Monday, October 1, 2012

Heinrich Triangulation – healthy debate over an historic theory


In my September 17 blog post, I refueled the controversy H.W. Heinrich started way back in the 1930s with his accident triangle. Much to my delight, a reader comment confirmed that debate over Heinrich’s theory and its modified successor remains vibrant among today’s safety professionals.

As you read my response below to reader D. Johnston’s counterpoint, you will discover that I truly enjoy the opportunity this blog affords us to share thoughts and debate these timeless issues. I hope this dialog encourages you, too, to share your perspective on the accident triangles and how they relate to your own safety culture.

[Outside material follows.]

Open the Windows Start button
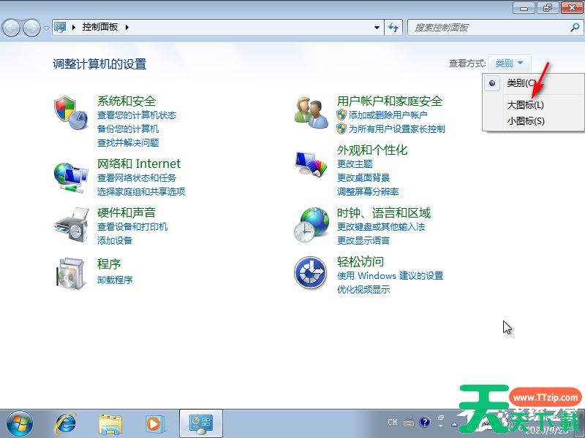This screenshot has width=585, height=438. (20, 423)
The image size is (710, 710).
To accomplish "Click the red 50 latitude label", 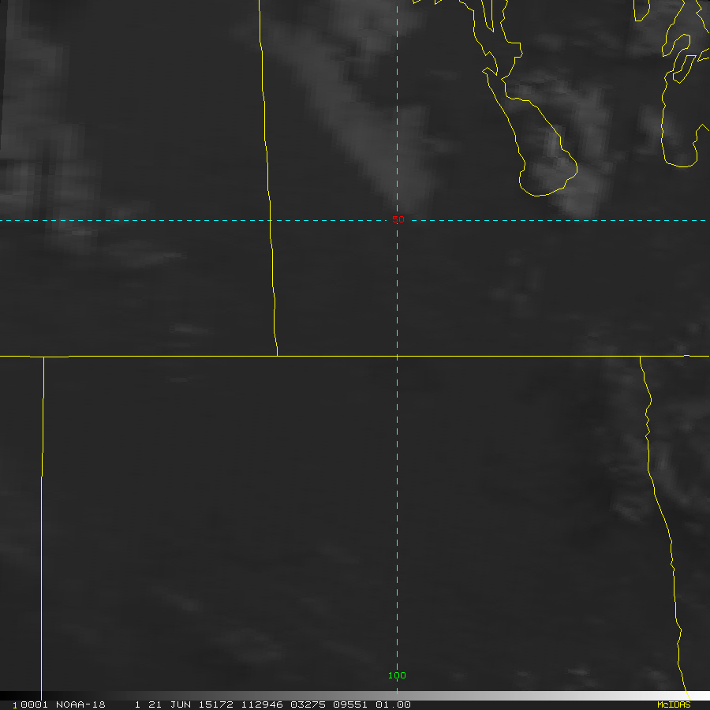I will 398,219.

Those of you who choose to can dig a little deeper into our blog files, go back to November 14, 2011, for another Heinrich post. Here is my response to D. Johnston:

Thank you very much for your in-depth response to this short blog article. I have seldom gotten such a detailed, well thought out commentary on any of the 150+ blog posts to date. I find I am in agreement with much of what you mention. I frequently use Heinrich’s base material because it often leads to controversy and this in turn leads to meaningful engagement on what really makes a difference in safety. Yes, I have seen the material by both Frank Bird and the UK that shows there truly is a relationship between close calls, actions (behaviors) of employees (hourly and salaried) and injuries. In fact countries, industries, companies and work groups all have these kinds of downstream measures we call incident rates. And they are statistically validated.
As for solutions; I favor a multifaceted approach that goes way beyond single focus initiatives like BBS or regulations. There truly is a complex dynamic that includes solid safety management systems, engagement in appropriate safety activities at all levels in an organization and a relentless pursuit of a zero-incident safety culture across the organization. Not all of this material can be delivered in a short blog article. In the blog article I did allude to some of what I have found to be important to achieving such a zero-incident safety culture:
Dr. Dan Petersen’s Six Criteria of Safety Excellence
Visible upper management leadership in safety
Noticeable involvement of middle management
Focused supervisory performance
Active participation of hourly employees
Flexibility in approach
Feedback from the workforce that continues to focus on what needs to improve
      More research from Dr. Petersen that details 20 statistically proven safety management processes. These are upstream processes that must be error proofed by the hourly and salaried workforce if downstream injury indicators are to improve. Each process solution must include accountabilities (activities/behaviors) that are not treated as the normal fluff of BBS. Rather they are engagement requirements that make a difference to safety performance. Hourly, supervision, middle management and upper management have both responsibilities and accountabilities as a part of this model. I tried to show a few of these as the rock solid subfoundational processes in the last graphic of the blog article: Incident Investigation, Discipline, Supervisor Performance, Communication, Recognition, Accountability.
      Excellent Safety Management System:  the 20 Safety Management Processes are a part of this, as are accountabilities; observations of work; well thought out safety systems that are documented and carefully followed by all in the workforce; safety regulations that are absolutes of a culture of correct; and more that a short article could not deliver
As the blog article concluded: The key then is not to focus on compliance or to reward “acceptable injury levels/goals,” or to take any other single tactic approach. The key is to concentrate on the foundational fundamentals that eliminate the activities/behaviors that in turn move us out of the chance probability of the Heinrich inevitability triangle. We must error proof the fundamental safety processes and deliver safety accountabilities at each level of the organization. We then engage in a daily practice of the upstream activities that deliver downstream performance.
D. Johnston you have obviously had a career that includes a passion for excellence in safety. I appreciate and honor your heartfelt comments and commitment. I wonder if there is a way we could actually meet and continue a worthwhile dialogue on achieving safety culture excellence. Thank you for pushing the envelope on this.